# Questions to answer:
1. Rewrite the paragraph of the diabetes prevention article that begins "Among an estimated 14.6 million adults" as a bulleted list, retaining all of its figures.
2. Carry on the diabetes prevention article from the sentence on medication to lower blood glucose levels, maintaining its formal reporting style.

# Reading text:
===============

Miriam E. Tucker
May 13, 2019
Diabetes prevention measures are under-utilized in the United States, new data suggest.
The findings, from the 2016 and 2017 National Health Interview Survey, were published online May 10 in JAMA Network Open by Mohammed K. Ali, MD, of the Division of Diabetes Translation, Centers for Disease Control and Prevention, Atlanta, Georgia, and colleagues.
Both the US Preventive Services Task Force and American Diabetes Association recommend screening and lifestyle counseling to achieve weight loss and reduce diabetes risk in high-risk adults. And diabetes prevention programs are covered under Medicare, many commercial health plans, and some Medicaid and state employee health plans.
Yet, Ali and colleagues found major gaps in provision of advice and referrals for diabetes prevention for adults at increased risk for type 2 diabetes, and low levels of patient engagement in diabetes risk-reduction activities or programs.
"Risk perception, healthcare professional referral and communication, and insurance coverage may be key levers to increase risk-reducing behaviors in US adults," the investigators write. "To improve reach and use of diabetes preventive services, expansion of some combination of programs (supply), awareness (demand), and access and referrals by healthcare professionals (linkage) appears to be needed."
The study sample included 50,912 adults, representing about 223 million US adults.
Of those, 36.0% (representing 80 million adults) had either a physician diagnosis of prediabetes or a score higher than 5 on the American Diabetes Association (ADA) risk test or both.
Among an estimated 14.6 million adults with an elevated body mass index (BMI) and diagnosed prediabetes, 73.5% reported receiving any guidance in the past year from their healthcare professional about activities and/or programs to lower diabetes risk, including advice to increase physical activity (63%), reduce fat or calories (59.2%), or participate in a weight-loss program (21.3%).
Just 4.9% reported being referred specifically to a diabetes prevention lifestyle management program.
Among those who did receive the advice or referral, 70.0% increased physical activity, 75.8% reduced dietary fat or calories, 35.0% participated in weight-loss programs, and 39.6% participated in diabetes prevention programs. In addition, 14.5% reported taking medication to lower blood glucose levels.

===============

# Raw data:
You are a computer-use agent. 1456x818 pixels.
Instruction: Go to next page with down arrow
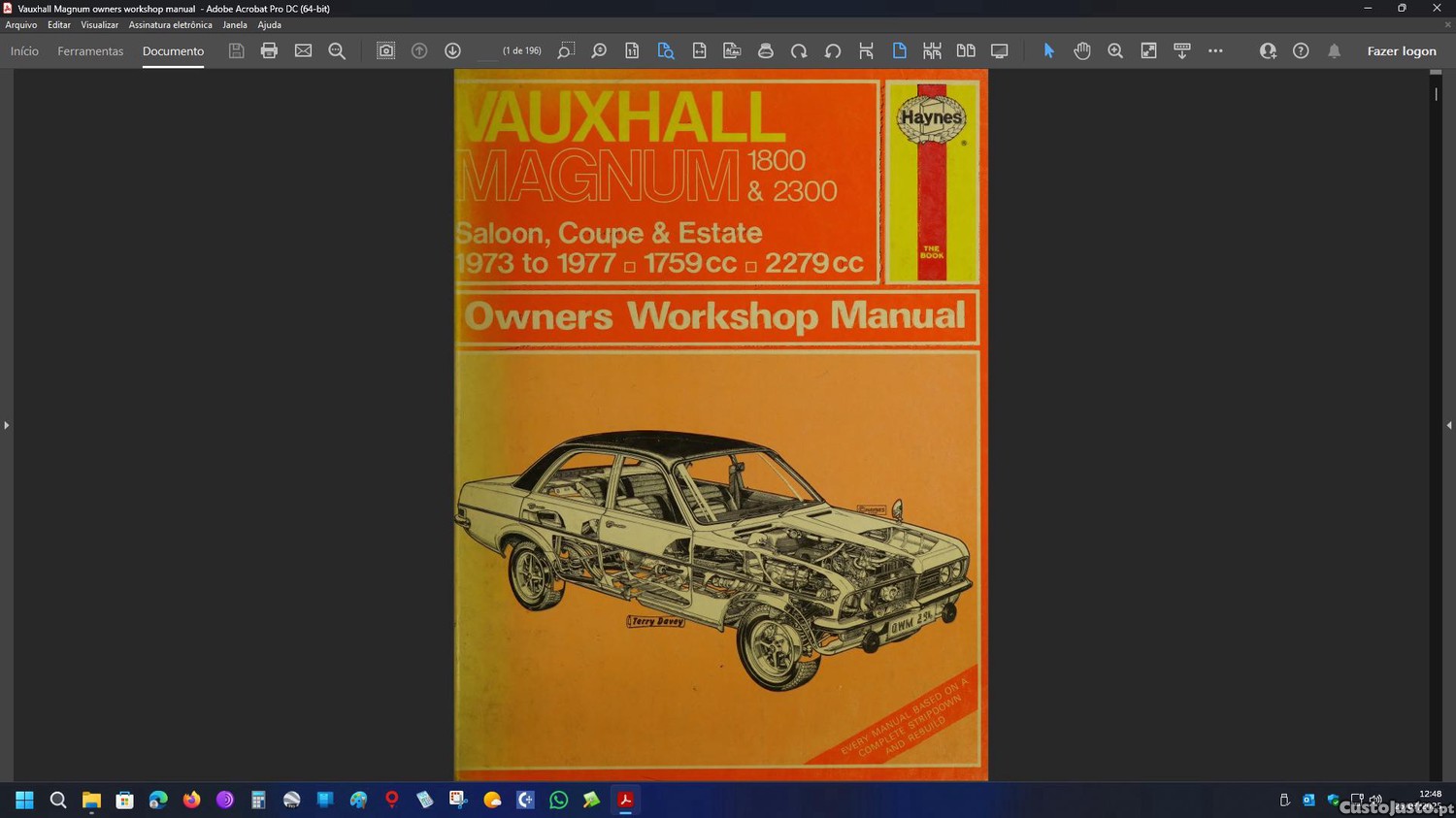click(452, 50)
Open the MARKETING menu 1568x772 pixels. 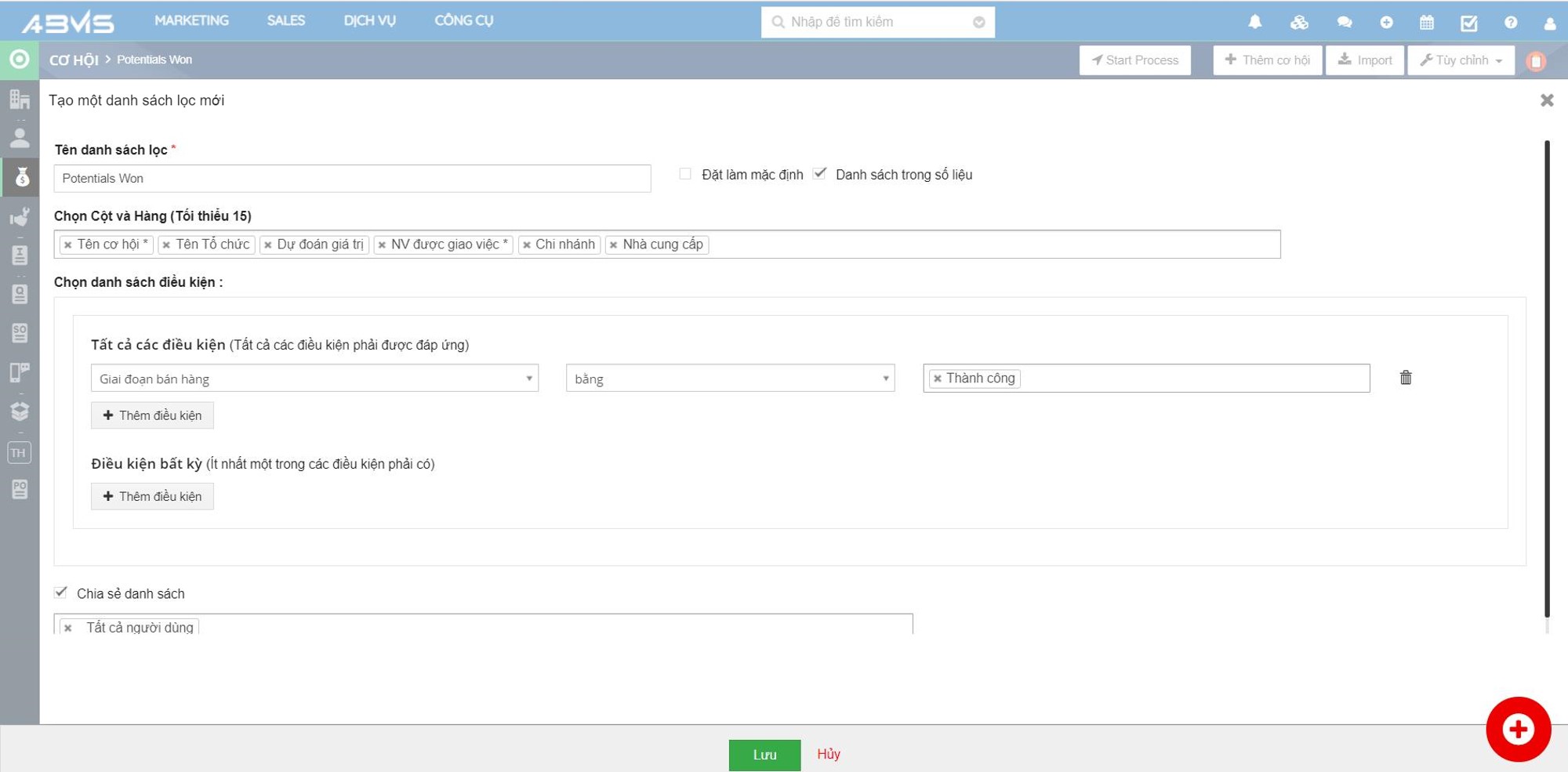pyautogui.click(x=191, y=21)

===============

# Responses for each task:
1.
- Population: an estimated 14.6 million adults with an elevated BMI and diagnosed prediabetes
- 73.5% reported receiving guidance in the past year from their healthcare professional about activities and/or programs to lower diabetes risk
- Advice to increase physical activity: 63%
- Advice to reduce fat or calories: 59.2%
- Advice to participate in a weight-loss program: 21.3%

2.
In contrast, the estimated 53.5 million adults with high BMI and high ADA risk score but no specific diagnosis of prediabetes were less likely to receive advice or referrals for prevention. Specifically, just half (50.6%) reported receiving any diabetes risk-reduction advice or referral and less than 1% (0.4%) reported referral to diabetes prevention programs.
But when they were advised or referred, those high-risk individuals were as likely to participate as those with a prediabetes diagnosis, with 66.5% increasing their physical activity, 75.2% reducing dietary fat or calories, 33.5% participating in weight loss programs, and 40.4% participating in diabetes prevention programs.
Across groups, greater engagement in these programs was generally seen for adults aged 45 to 64 years, non-Hispanic black and Asian adults, individuals with hypertension, women with a history of gestational diabetes, and individuals with more than a high school education.
Ali and colleagues write, "Our study offers a first assessment of participant-reported advice and/or referral by their healthcare professionals and engagement by adults at high risk using a national diabetes prevention continuum, demonstrating where the gaps occur, providing insights into possible policy and program actions, and providing a benchmark for future population-level monitoring."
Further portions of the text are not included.